Weiters forscht Univ.-Prof.in MMag.a Julia Purgina, BEd im Bereich der Komposition über das Verhältnis von Komposition/Musik und Sprache. Ausgehend von einem Text Elfriede Jelineks soll eine Möglichkeit gefunden werden, Sprache kompositorisch mit der Idee einer rhythmisierten Harmonik in Verbindung zu bringen. Dadurch will das Projekt der rhythmischen und klanglichen Dringlichkeit der Sprache Jelineks wie einem inneren musikalischen Gestaltungsprinzip gerecht werden und diese beiden Ebenen produktiv miteinander verbinden. Die Verbindung dieser kompositorischen Idee mit Sprache soll an einem Stück für Männerchor erprobt werden, bei dem auch elektronische Mittel zum Einsatz kommen, die die vertikale Ebene des Stücks (Zusammenhalt) strukturieren werden. Entstehen sollen eine Stimmenvielfalt und Polyphonie, die eng mit der Aufführung Jelinek‘scher Texte assoziiert wird. Die Ergebnisse werden im Juni 2022 bei einem Symposium des Interuniversitären Forschungsverbunds Elfriede Jelinek vorgestellt. Erste Vorarbeiten erfolgten bereits im November 2021 bei einer künstlerischen Arbeit zur Winterreise Jelineks, die mit dem Stück musique noire II für Klavier solo kombiniert wurde. Präsentiert wurde dieses Forschungsprojekt in Kooperation des Interuniversitären Forschungsverbunds mit dem Max Kade Department des Lafayette College und dem Austrian Cultural Forum New York in einem Online-Symposium und Online-Konzert.

Künstlerisch-wissenschaftliche Forschung im Bereich Musiktheorie an der Schnittstelle zur historischen Musikwissenschaft, vor allem zur Frage der Hexachorde, wird seit vielen Jahren durch den Professor für Musiktheorie an der MUK, Walter Ernst Haberl, durchgeführt. Darüber hinaus promovierte Jan Giffhorn, PhD im Fach Musiktheorie über die Symphonie Leonard Bernsteins. Weiters forschen die Lehrenden Daniel Gottfried, MA MA MA, Univ.-Prof. Andrew Middleton (siehe Bereich Interpretationsforschung) und Univ.-Prof.
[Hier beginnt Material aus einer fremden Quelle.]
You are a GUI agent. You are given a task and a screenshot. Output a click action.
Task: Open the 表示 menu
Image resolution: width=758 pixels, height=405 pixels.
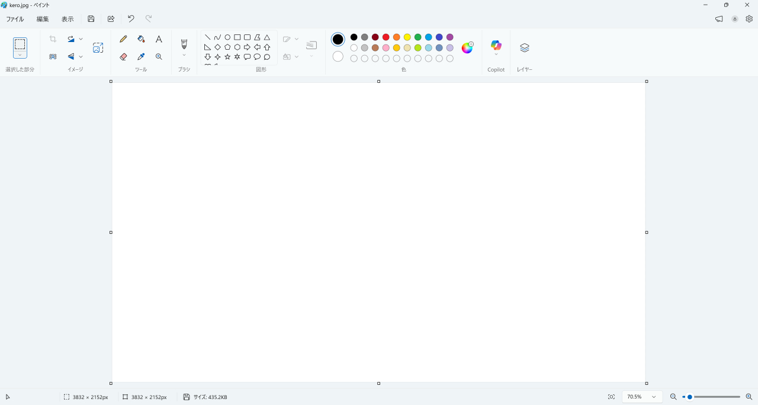pos(68,19)
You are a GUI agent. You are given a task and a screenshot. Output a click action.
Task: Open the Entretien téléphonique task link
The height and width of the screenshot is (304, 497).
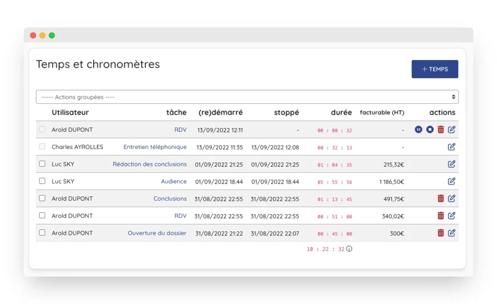(155, 147)
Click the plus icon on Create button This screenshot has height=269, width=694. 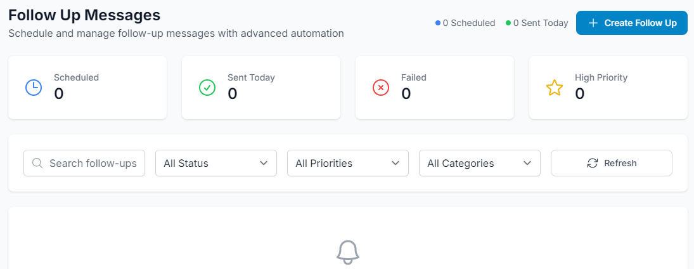click(593, 23)
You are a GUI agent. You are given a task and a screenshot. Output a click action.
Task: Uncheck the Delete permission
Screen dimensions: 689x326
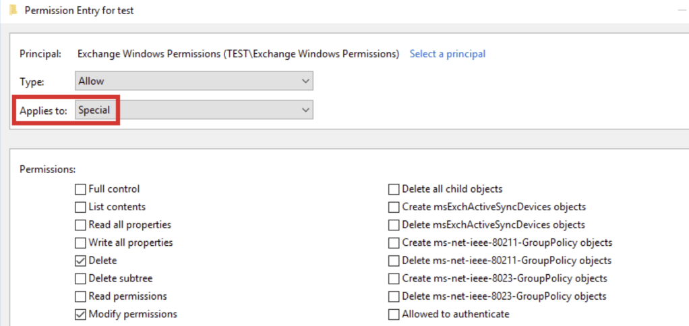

Grzegorz Stopa zu Improvisation und Transkriptionen, ebenfalls mit starken Berührungspunkten zu Komposition / Musiktheorie.

 

Auch bei studentischen Abschlussarbeiten ist ein Interesse an Themenstellungen im Bereich Komposition / Musiktheorie zu beobachten. Exemplarisch verwiesen sei hier auf zwei MA-Arbeiten, die jeweils mit einem Förderstipendium der Kulturabteilung der Stadt Wien (à EUR 1.000,—) ausgezeichnet wurden:

David Delgado Martinez: Aesthetics Of Distortion — Technique Of Saturation (2021; Betreuung: Univ.-Prof.in Dr.in Susana Zapke)
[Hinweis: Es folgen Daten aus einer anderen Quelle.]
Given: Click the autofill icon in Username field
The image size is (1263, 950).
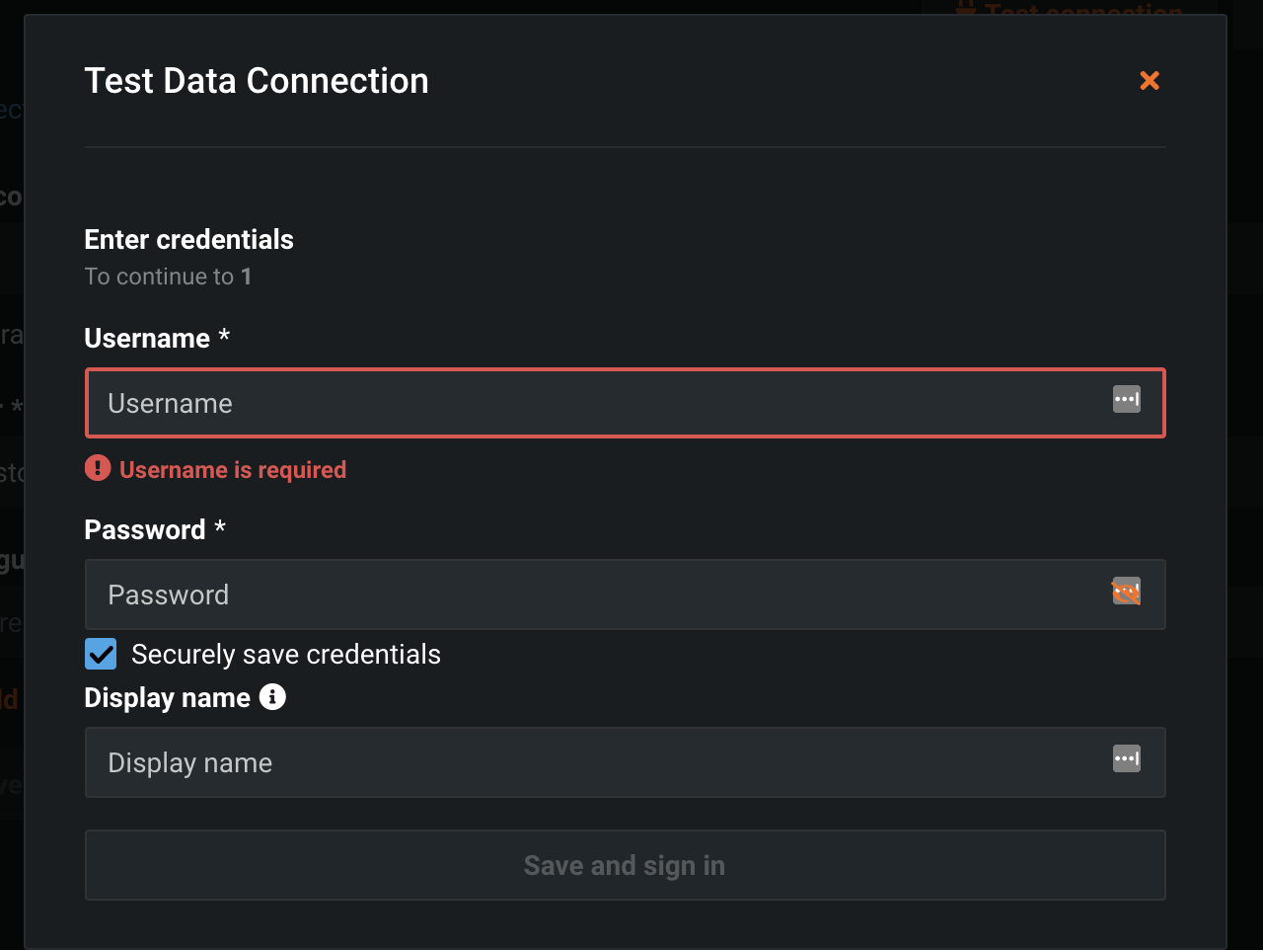Looking at the screenshot, I should [x=1127, y=400].
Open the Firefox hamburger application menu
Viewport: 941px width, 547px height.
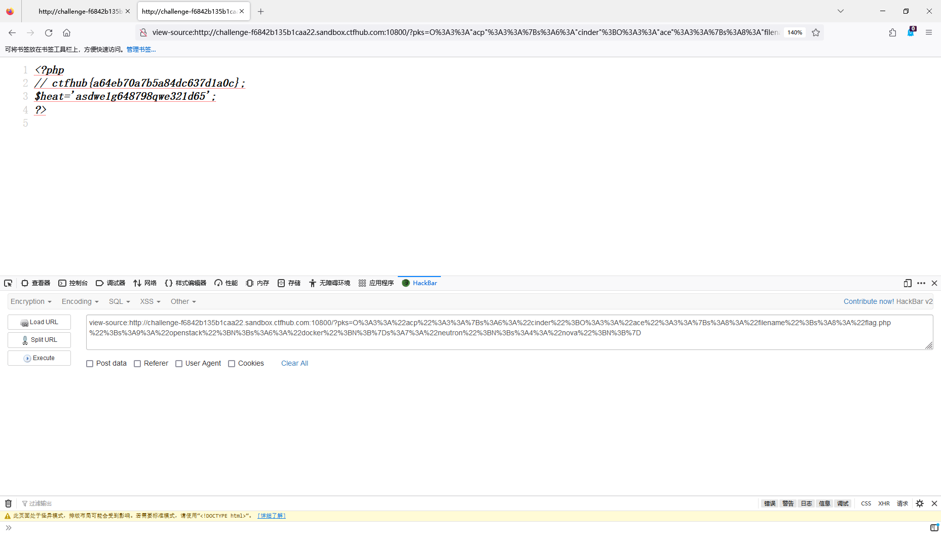pyautogui.click(x=928, y=32)
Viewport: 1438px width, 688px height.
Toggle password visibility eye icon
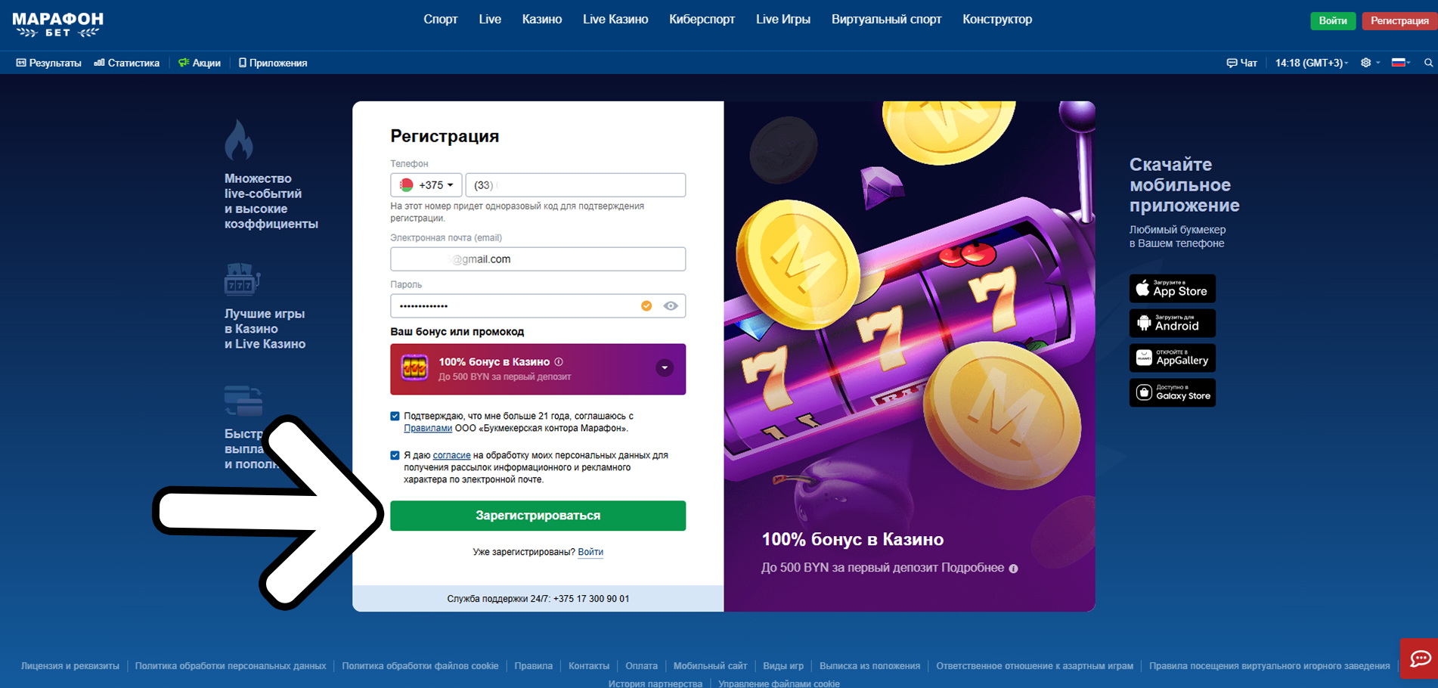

Tobias Meissl: Harmonische Superposition — Ein kontrafaktischer Zugang zu zeitgenössischer
(Jazz-)Improvisation und Komposition
(2021; Betreuung: Univ.-Prof. Andrew Middleton)

 

Publikationen (Auswahl)

Beers, Jean: Creating Ambiguity in Music. Berlin: wvb Verlag 2018.

Eidelpes, Rosa (Hrsg.): Text. Notation. Performance — Interdisziplinäre Perspektiven. (= Diskurse. Kontexte. Impulse. Publikationen des Elfriede Jelinek-Forschungszentrums. Band 23). Wien: Praesens 2021. [peer-reviewed]

Purgina, Julia: Wechselwirkungen grafischer Zeichen und performativer Akte. Ein künstlerisches Forschungslabor basierend auf der „musique concrète instrumentale“ von Helmut Lachenmann, in: R. Eidelpes (Hrsg.): Text.Notation.Aufführung. Interdisziplinäre Perspektiven. Wien 2021: Praesens, 249–255

Schmidl, Stefan: Die Mikrosemantik von Filmmusik. Notation als analytische Quelle am Beispiel des Kinos des Dritten Reichs, in: R. Eidelpes (Hrsg.): Text.Notation.Aufführung. Interdisziplinäre Perspektiven. Wien 2021: Praesens, 189–198.

Zapke, Susana (Hrsg.): Notation. Imagination und Übersetzung. Wien: Hollitzer 2020.